Partition

1945: my grandfather steps

off a train in Jammu & Kashmir.

drinks pani from the Muslim fountain.

my grandfather teaches

all the children in his village.

there are men

who won’t touch his hands,

afraid his Muslim blood dirty.

when he passes they bend

& pet the stray dogs instead.

1947: a Muslim man sips whiskey

& creates a country.

Jinnah’s photo framed & hung on the doors

of his believers.

freedom spat between every paan

-stained mouth as the colonizers leave

& the date trees dance

in Ramzan’s winds.

1947: in fall the birds

fly south for safety

to hide from the cold.

1947: in fall my family flocks

south to Pakistan for safety

to hide from their neighbors.

1945: the allies open

the camps in Germany

& the photos roll into America.

the westerners end their war

& declare: never again.

1947: a man sees a girl

crying as she begs for water

he stares for a while & then

lights her on fire.

1946: a woman registers to vote

& then registers her grandmother,

long dead.

she casts a ballot for India to stay united

changes into her grandmother’s

sari & casts the vote, again.

1947: the cannons sound during

Ramzan & everyone holds their breath

to find who survived. Laylat al-Qadr

births two new nations

no one knows the boundaries.

bodies spoon like commas, waiting

linking, waiting, linking.

2015: a Lahori naan seller

wakes to his old nightmare—

hacking a Sikh family to death.

he falls to his knees & pleads

Allah, forgive me. please forgive me.

1947: a woman washes the body

of a stranger lying on the street.

every dead woman blurs into another.

maybe she could be my sister she says

as she performs the ghusl, as her own

sister never returns home.

1943: famine spreads through

the British Raj.

in Bengal three million die

bones of skin, arms sharp as machetes.

1947: summer, in a Bihari marketplace

there’s nothing but sag & edible flowers.

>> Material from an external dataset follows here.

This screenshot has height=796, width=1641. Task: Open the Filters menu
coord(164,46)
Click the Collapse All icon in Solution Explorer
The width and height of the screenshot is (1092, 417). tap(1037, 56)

lines of people crowd the center.

their hands: empty.

1993: summer, in New York City

I am four, sitting in a patch of grass

by Pathmark.

an aunt teaches me how to tell

an edible flower

from a poisonous one.

just in case, I hear her say, just in case.

1947: a man attacks Jinnah on the street.

another man spits on Nehru.

my family died for your dream

they say.

bring me back my family.

bring me back my family.

1947: in Jammu the railway staff hose

blood off the platform.

it has been an unusual rain this year

they say, the bloodwater

spraying onto the grass. the stray dogs lay

about, bloated with flesh.

it has been an unusual rain this year

says a Muslim general, machete in his hand,

his troops surrounding a sleeping Hindu

village, as the sky above Rawalpindi wakes.